Independent Developer Projects in the Workplace?
An anonymous reader asks: "My company wants to increase creativity and innovation, we our thinking of implementing a Google like policy of 20% of your time for independent projects but I can't find any details on how Google actually implements this. I am curious how they divvy up their time (1 day a week or 1 week a month)? How do you keep your real project from impacting it? At what point are the projects reviewed? Has anybody experienced other successful ways to stimulate creativity at their workplace?"
I don't see any major corporations thinking this is a good investment. I don't see many PHB's going along with this idea, regardless of how successful Google is with it.
Good quote, too many chars. Seriously, the slashdot 120 char limit sucks!
At NASA, I was on a time-card system, and specified how much time I put in for each of the projects I was doing. The total time had to come to 80 hours for the fortnight. Overtime was prohibited, so if you worked over the 80 hours, you had to take a negative amount of vacation. (The total amount of vacation left went up as a result.) Also, if you left an hour early one day, you left an hour late sometime in the fortnight and simply "borrowed" that hour of vacation until you paid it back.
Projects also had a certain number of hours alloted to them, so if one project was running behind and another ran ahead, it was common practice to "borrow" time.
I imagine Google does something similar, where you have pools of time and can transfer between pools in order to obtain the time you need to do your independent project.
Such mechanisms are very primitive, largely because businesses have almost always operated on a very formal, rigid structure. Person A does task B for C hours a day, rain or shine. With no need for fancier time-management tools, nothing much has been developed. Flexi-time is probably the best system out there for this kind of thing, right now.
It's a small world and it smells funny; I'd buy another if it wasn't for the money; Take back what I paid (SoM)
There are some caveats, but that's the broad strokes. News.google.com, Orkut and a bunch of stuff on labs came from 20% time.
Chris
Co-Editor, Open Sources
Open Source Program Manager, Google, Inc.

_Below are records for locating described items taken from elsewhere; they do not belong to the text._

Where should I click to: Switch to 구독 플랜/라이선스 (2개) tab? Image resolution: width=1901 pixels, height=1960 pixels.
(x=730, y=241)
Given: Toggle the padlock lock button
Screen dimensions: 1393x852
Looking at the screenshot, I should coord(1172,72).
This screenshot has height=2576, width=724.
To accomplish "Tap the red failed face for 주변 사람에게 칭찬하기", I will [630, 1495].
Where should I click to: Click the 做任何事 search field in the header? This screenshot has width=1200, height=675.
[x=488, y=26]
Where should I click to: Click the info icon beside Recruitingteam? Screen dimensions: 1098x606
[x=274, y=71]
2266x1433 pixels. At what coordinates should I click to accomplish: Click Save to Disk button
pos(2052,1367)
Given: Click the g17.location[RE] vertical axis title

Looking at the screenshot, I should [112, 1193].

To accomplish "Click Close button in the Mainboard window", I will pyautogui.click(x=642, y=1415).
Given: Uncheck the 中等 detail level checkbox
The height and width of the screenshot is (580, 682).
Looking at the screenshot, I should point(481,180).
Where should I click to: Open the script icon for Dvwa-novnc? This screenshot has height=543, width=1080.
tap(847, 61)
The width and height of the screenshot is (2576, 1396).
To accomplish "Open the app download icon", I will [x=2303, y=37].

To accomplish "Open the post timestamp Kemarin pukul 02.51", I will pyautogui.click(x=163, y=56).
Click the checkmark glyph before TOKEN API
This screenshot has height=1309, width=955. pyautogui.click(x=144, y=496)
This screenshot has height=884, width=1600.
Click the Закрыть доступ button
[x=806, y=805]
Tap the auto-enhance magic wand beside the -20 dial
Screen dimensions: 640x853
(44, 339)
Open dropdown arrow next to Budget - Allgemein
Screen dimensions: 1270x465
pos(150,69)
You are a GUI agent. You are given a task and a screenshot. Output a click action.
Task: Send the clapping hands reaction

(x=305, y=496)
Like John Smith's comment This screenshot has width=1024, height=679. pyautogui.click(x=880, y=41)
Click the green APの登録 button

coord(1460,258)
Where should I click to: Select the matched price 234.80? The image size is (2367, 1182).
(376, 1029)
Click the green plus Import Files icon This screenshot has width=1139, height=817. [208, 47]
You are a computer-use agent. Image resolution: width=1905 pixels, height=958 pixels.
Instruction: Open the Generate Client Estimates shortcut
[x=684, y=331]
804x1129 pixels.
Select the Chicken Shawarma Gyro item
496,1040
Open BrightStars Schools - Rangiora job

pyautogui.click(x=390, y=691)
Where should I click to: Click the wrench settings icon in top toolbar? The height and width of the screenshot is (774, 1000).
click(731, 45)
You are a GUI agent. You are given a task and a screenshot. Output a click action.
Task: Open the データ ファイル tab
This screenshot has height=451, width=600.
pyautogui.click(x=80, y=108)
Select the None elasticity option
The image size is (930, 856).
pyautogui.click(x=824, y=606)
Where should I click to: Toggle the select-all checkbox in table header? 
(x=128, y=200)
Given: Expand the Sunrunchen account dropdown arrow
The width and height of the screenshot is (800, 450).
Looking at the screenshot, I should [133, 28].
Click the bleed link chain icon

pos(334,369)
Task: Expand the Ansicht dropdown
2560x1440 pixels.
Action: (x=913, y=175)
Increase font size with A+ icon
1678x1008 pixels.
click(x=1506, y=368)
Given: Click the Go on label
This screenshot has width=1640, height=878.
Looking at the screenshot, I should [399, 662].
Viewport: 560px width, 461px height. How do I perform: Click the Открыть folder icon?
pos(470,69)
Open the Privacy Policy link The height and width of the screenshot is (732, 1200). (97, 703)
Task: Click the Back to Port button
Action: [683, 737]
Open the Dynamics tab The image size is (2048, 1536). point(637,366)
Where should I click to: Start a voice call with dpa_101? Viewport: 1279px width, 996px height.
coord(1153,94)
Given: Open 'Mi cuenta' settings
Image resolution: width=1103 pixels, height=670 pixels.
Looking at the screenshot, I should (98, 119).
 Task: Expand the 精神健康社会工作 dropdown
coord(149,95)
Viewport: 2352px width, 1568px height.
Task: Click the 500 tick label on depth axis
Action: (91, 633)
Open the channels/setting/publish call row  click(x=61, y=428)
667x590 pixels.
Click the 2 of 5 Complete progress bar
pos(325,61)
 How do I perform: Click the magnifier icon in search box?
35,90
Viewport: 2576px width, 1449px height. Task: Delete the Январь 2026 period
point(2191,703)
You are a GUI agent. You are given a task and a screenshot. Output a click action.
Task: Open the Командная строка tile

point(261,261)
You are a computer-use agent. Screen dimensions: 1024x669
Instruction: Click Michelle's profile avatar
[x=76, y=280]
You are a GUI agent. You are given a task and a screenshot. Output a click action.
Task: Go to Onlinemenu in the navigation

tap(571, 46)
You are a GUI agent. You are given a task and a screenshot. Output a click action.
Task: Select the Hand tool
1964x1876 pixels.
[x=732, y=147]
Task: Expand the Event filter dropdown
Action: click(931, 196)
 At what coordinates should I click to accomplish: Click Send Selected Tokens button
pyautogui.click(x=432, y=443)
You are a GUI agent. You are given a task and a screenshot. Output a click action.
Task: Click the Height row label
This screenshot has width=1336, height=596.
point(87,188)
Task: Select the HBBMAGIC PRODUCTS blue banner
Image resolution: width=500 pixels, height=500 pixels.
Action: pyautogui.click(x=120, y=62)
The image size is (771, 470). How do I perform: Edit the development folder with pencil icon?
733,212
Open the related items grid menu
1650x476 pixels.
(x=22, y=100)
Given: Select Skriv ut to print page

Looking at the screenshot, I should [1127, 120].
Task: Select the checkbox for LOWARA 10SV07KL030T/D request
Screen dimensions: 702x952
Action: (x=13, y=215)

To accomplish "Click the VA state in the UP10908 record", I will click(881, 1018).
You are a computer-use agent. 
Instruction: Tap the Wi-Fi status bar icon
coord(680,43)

I have a friend who's an Uber Tech Lead (I am not making that up) at Google and he told me how it works in practice:
:)
Everyone gets their 1 day a week to work on whatever they want, *however*, in reality at Google you're slammed working on your project like anywhere else. Therefore, on Friday, you really need to finish patching that security hole in Gmail, so you 'bank' your time. Once your project lets up a bit, you withdraw your time and take n days to work on your personal project.
It seems like this is a fairly practical system for software development, which goes in waves of heavy work and then light times of regrouping and gathering requirements. The 20% gets used during those times when you'd otherwise be waiting for the next big thing to hit.
The interesting thing about Google is that people work to gather other 20%ers onto your 20% project, thereby increasing your project and hopefully eventually presenting it to mgmt for work as a real project (Orkut and Gmail started this way). If you can't gather others onto your 20% project, you're encouraged to find another project...
Anyway, I wish I could implement this system at my work, but my PHBs think it's "wasted time" and given our quarter-to-quarter existence, spending that 20% on customer issues is probably a better use of time, at least for the short-term.